The popularity of HSPA dongles in the UK has, for O’Rourke, validated there is a market for nomadic broadband services, which enhances the WiMAX opportunity. “We can compete with HSPA by offering a better broadband experience,” he says. “My feeling is there will be some performance issues with HSPA dongles over the next 12 months as some of the cells get more congested.”

UK Broadband and Freedom4 do not say whether or not they will get involved in the UK’s 2.6GHz spectrum auction (2.5Hhz to 2.69GHz), which is expected to start in September 2008. Funding issues are clearly important considerations (spectrum costs and network capex), but so is market positioning. “How important is true mobility to making the [WiMAX] business work?” asks Intel Capital’s Patel. “We don’t yet have a clear answer to that.”

Both UK Broadband and Freedom4 say that, for urban environments, there are no significant signal propagation benefits at 2.6GHz compared with 3.5GHz. That being the case, there would be no need for them to bid for 2.6GHz spectrum to deliver nationwide mobile voice and data services (over 802.16e) if they decide their focus should remain on delivering fixed and nomadic data services in towns and cities.

Urban WiMAX, as part of the Mobile WiMAX Acceleration Group (M-WAG), a collaboration of companies (including Nortel and Alvarion) exploring the mobile WiMAX business case, has also been evaluating the performance of 802.16e at 2.5GHz through trials conducted in Maidstone, Kent. Williamson is cautious, however, on the business case merits for true mobility services based on 802.16e.

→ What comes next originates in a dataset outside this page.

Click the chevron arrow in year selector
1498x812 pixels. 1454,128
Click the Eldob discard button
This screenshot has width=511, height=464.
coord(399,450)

“We’re beginning to become satisfied with the technical performance but that doesn’t necessarily mean that a new entrant will be successful [with 802.16e],” he says. “You need a disruptive marketing position. This could be offering voice for free and having a superior broadband connection, but it’s too early to say. We need to understand more what people will buy”

There has been speculation that the UK’s mobile network operators will bid for 2.6GHz spectrum with a view to hoarding it and so block out potential competitors. “This would be the worst-case auction scenario for WiMAX supporters,” says Ovum’s Grivolas.

Perhaps the best-case scenario would be for deep-pocketed BT to secure 2.6Ghz spectrum and use WiMAX to regain entry into the UK mobile market. The UK incumbent, however, remains tight-lipped about its WiMAX intentions.